- _INSTRUCTIONS TO FOLLOW_: A copy is needed of each line in the records that has the word "Restrukturierung".

- _DATASET EXTRACT_:
▼▼▼
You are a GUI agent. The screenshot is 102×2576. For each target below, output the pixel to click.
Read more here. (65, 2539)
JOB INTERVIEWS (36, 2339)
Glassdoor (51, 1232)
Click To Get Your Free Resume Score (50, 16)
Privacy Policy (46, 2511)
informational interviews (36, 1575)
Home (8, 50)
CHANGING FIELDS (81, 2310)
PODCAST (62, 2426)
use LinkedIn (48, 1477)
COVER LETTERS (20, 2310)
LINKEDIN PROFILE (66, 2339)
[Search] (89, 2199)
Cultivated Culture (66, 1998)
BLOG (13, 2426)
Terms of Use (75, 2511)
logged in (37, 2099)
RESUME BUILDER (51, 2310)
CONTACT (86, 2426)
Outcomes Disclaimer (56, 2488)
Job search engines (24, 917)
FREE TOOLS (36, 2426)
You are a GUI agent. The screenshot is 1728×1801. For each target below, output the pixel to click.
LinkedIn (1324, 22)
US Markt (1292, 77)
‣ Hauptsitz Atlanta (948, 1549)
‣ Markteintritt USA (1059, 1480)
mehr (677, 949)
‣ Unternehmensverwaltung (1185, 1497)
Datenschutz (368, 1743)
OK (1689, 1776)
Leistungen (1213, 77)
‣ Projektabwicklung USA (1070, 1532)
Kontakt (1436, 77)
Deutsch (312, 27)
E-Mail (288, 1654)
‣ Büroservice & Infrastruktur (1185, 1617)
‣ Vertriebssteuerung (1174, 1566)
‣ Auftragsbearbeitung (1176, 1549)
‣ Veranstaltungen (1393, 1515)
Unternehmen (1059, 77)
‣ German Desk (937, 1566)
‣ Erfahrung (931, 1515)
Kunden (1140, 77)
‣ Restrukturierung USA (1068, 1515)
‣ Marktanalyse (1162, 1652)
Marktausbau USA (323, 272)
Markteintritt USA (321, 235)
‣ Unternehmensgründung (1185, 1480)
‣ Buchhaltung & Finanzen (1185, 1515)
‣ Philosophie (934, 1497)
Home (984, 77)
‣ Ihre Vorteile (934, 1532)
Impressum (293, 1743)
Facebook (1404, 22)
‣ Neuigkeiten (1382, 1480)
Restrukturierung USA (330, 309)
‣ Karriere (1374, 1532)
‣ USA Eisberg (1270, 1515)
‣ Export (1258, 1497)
▲▲▲
- _RESPONSE BOX_:
‣ Restrukturierung USA (1068, 1515)
Restrukturierung USA (330, 309)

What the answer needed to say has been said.